The central bank said it will hold open market operations for up to Rs600bn (US$6.93bn) in three tranches of Rs200bn each on January 30, February 13 and February 20.
It will hold a 56-day variable rate repo (VRR) auction, where the banks borrow short-term funds, for Rs500bn on February 7 and a dollar/rupee buy/sell swap auction of US$5bn for a tenor of six months on January 31.
"This response is likely to be perceived by the markets as RBI swinging into multi-pronged action on the liquidity front rather than ad-hoc support," Radhika Rao, economist at DBS Research, wrote in a note. "Persistent unsterilised dollar sales to defend the currency as well as seasonal drivers had magnified the liquidity squeeze, with the deficit widening sharply to Rs3trn in recent sessions. Expectations were that this deficit would have persisted (and further widened) this quarter, which is also a fiscal year-end."

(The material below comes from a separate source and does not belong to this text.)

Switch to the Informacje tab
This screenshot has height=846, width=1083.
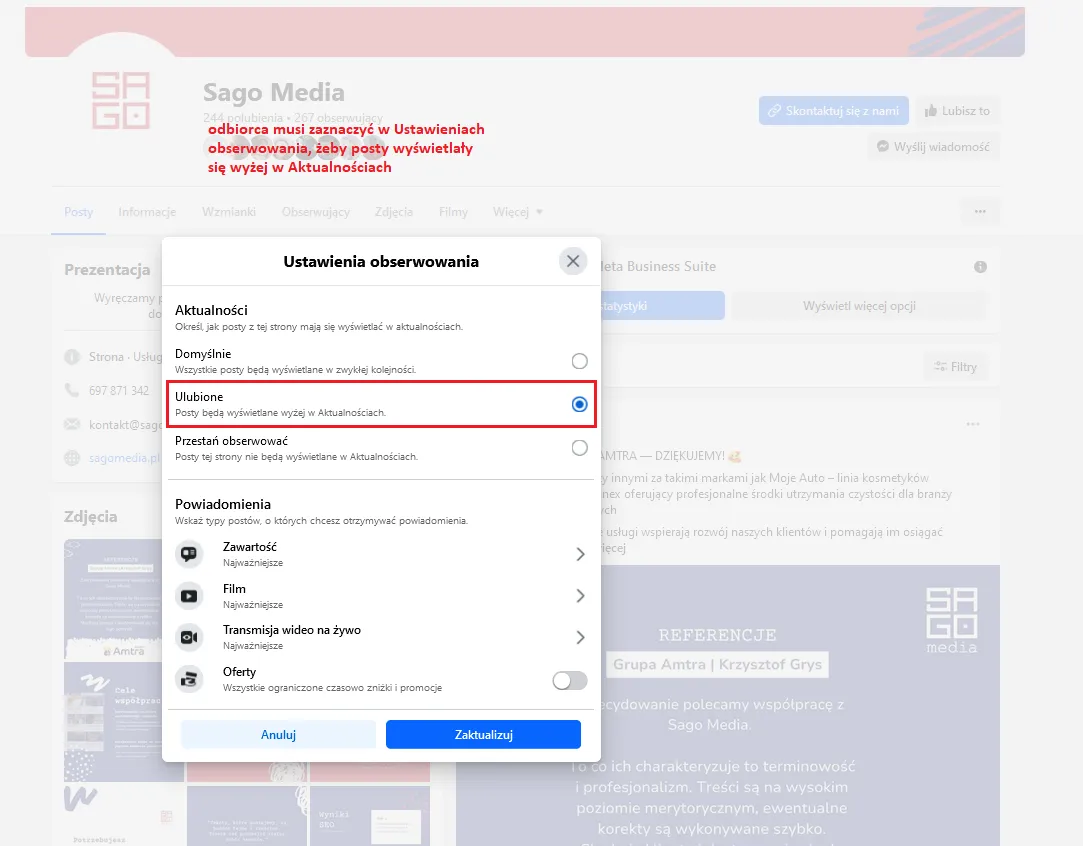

RBI will inject liquidity into the system in the range of Rs500bn to Rs2trn through these measures, depending on the requirement, Barclays said in a note today.
Some economists feel that India's central bank may relax monetary policy at its February 7 meeting following the government's budget announcement on Saturday for the fiscal year starting on April 1.
"By announcing these measures to address liquidity concerns, the RBI, in our view, is setting stage for monetary easing in the upcoming February policy meeting," Barclays wrote.
The RBI did an open market operation of over Rs100bn on January 17 and also announced measures to use the rupee for settlement of cross-border transactions through liberalisation of foreign exchange management (FEMA) regulations to ease the pressure on the currency.
The US dollar has gained 3.3% against the rupee in the past six months and 1.1% since the beginning of the year. It rose as high as Rs86.6460 on January 13 and was trading at Rs86.5220 today.